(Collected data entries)
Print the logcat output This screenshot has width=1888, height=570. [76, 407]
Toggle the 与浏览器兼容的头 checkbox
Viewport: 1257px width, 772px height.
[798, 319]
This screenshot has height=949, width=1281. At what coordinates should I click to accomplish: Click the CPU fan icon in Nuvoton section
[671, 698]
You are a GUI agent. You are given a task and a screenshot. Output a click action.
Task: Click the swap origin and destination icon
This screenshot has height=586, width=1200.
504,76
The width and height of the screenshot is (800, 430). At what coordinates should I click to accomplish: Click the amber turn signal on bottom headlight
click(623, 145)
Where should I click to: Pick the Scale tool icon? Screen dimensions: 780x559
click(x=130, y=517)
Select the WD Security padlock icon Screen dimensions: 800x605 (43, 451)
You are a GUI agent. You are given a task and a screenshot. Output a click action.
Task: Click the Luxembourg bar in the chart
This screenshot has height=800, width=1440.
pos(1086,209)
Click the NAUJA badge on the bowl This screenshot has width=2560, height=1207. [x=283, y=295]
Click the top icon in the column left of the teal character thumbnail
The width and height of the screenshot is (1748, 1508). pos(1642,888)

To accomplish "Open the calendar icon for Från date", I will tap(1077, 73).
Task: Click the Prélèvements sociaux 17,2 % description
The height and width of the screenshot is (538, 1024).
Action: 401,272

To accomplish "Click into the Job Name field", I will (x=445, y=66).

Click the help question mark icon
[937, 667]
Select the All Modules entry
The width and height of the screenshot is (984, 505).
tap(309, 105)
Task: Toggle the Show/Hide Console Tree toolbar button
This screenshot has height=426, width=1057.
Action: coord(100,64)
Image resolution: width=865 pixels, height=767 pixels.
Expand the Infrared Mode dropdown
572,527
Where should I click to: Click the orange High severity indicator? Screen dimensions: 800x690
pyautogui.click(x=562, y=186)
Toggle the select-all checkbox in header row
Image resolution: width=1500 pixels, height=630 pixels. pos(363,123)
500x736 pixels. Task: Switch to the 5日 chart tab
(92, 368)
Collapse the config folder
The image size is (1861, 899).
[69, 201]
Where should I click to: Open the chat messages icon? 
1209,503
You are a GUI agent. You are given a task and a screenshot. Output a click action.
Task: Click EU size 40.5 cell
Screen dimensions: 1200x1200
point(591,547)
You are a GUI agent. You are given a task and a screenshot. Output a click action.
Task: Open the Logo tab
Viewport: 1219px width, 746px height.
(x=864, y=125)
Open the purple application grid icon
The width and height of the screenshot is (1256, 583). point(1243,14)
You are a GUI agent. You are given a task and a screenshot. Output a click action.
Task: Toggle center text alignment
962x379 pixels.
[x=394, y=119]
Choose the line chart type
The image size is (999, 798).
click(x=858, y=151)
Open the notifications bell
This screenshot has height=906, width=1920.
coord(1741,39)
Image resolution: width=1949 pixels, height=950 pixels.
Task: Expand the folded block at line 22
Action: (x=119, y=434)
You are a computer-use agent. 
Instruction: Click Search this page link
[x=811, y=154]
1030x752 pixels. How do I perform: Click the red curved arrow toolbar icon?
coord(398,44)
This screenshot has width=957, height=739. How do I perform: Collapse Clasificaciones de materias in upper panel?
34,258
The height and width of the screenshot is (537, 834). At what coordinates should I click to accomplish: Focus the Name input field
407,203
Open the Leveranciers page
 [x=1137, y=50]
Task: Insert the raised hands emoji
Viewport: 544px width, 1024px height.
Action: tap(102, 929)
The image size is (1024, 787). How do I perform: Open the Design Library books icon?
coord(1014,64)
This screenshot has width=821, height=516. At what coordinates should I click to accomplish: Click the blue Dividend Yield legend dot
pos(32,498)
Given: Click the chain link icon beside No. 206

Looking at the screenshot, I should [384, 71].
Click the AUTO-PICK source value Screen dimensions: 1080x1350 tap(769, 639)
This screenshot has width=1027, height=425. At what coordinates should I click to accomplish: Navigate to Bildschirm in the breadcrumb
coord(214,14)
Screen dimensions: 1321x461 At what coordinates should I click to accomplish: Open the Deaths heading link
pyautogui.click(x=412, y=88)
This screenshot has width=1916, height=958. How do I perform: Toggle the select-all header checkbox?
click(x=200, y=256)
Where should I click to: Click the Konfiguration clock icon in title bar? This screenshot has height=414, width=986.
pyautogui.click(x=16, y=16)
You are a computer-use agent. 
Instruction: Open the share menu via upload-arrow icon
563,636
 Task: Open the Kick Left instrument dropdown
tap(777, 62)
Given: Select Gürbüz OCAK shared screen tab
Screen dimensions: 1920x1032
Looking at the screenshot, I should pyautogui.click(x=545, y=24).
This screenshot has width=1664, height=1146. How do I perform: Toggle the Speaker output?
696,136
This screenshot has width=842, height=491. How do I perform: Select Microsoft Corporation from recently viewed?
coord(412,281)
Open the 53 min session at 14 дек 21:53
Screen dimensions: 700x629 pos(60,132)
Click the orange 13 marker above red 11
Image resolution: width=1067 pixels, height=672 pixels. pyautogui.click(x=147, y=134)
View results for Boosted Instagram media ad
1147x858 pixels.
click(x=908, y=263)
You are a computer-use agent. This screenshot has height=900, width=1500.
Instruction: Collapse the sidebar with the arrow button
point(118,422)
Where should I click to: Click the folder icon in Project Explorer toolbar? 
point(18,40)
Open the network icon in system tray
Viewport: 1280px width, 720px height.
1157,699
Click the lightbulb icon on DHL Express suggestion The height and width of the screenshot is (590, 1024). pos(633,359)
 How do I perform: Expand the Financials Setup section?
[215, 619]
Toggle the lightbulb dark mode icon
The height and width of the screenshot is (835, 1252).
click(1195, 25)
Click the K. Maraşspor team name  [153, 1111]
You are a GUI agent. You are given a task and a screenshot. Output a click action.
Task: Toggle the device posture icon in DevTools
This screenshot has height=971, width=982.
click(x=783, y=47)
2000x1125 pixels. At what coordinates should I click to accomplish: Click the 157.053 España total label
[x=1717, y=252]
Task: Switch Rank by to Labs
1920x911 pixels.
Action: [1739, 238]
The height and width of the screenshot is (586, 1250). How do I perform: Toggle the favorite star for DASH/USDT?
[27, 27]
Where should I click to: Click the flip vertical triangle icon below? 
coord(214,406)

● TASK STATEMENT
Taking the entries above, print exactly the lines starting at the line with "Collapse the config folder" and ending at the line with "Task: Toggle center text alignment", both included.

● WRITTEN RESPONSE
Collapse the config folder
The image size is (1861, 899).
[69, 201]
Where should I click to: Open the chat messages icon? 
1209,503
You are a GUI agent. You are given a task and a screenshot. Output a click action.
Task: Click EU size 40.5 cell
Screen dimensions: 1200x1200
point(591,547)
You are a GUI agent. You are given a task and a screenshot. Output a click action.
Task: Open the Logo tab
Viewport: 1219px width, 746px height.
(x=864, y=125)
Open the purple application grid icon
The width and height of the screenshot is (1256, 583). point(1243,14)
You are a GUI agent. You are given a task and a screenshot. Output a click action.
Task: Toggle center text alignment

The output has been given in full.